Wow, I have really neglected my personal blog - which is never a good thing. I have been consumed with I've posted over 200 times there since its inception a few months ago. I am also now a contributor to Bloodhound Blog and am a paid blogger for the new blog. Oh, and I also started up our company's blog at

A lot of blogging. I've been reading a lot lately too and Monday I'll be posting some more of my Napoleon Hill learnings over the last few weeks.

Monday, April 9, 2007


"The starting point of all achievement is desire. ... Weak desires bring weak results, just as a small amount of fire makes a small amount of heat." - Napoleon Hill

When it comes down to difficulties (and successes) there are really only two options: 1. stand up for yourself and what you believe in or 2. pack up and go home. There isn't much else. The desire to choose yourself, to choose your success is the key to success; and it is the key to prevailing over temporary set backs. The desire to succeed, to enjoy the things in life you want to enjoy is the power that keeps the successful moving forward towards their goals in spite of great difficulties.
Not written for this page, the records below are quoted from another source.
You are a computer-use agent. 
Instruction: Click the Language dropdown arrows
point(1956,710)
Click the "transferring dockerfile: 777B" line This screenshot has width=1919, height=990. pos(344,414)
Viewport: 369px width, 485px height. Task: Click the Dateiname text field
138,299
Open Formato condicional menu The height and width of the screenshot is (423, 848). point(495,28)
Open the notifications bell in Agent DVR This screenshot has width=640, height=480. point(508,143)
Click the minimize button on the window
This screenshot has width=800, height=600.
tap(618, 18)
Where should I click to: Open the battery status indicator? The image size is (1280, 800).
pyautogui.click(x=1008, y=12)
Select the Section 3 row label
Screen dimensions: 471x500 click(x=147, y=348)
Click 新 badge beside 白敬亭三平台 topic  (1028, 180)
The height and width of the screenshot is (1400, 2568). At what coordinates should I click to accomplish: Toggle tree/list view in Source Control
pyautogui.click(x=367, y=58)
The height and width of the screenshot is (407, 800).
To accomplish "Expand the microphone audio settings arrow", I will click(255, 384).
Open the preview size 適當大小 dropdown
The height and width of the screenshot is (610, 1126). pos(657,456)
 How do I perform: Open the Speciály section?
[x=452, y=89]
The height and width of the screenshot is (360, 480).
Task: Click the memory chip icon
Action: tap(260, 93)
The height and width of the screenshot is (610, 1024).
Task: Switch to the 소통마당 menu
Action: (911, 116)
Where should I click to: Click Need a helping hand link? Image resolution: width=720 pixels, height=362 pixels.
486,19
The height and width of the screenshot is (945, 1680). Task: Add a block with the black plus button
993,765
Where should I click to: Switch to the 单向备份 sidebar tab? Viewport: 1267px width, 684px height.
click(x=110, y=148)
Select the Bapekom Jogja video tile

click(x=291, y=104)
The weak pack up and go home. They accept what life gives them as their fate. They accept this with out any attempt to change it. The lack of desire to improve their situation is in equal proportion to the lack of power they feel to change it. Weak desires produce weak results.

Without a goal, and with out the burning desire to achieve that goal you are at the whim of the world and nature. You accept what life gives you, good or bad, because you refuse to persist to the end state you desire. Giving up because things get difficult is the surest way to failure. There is hardly a man of wealth that didn't pay for his rewards in sheer persistence in overcoming obstacles along the way.

Desire, coupled with unwavering persistence is the only way to meet your goals.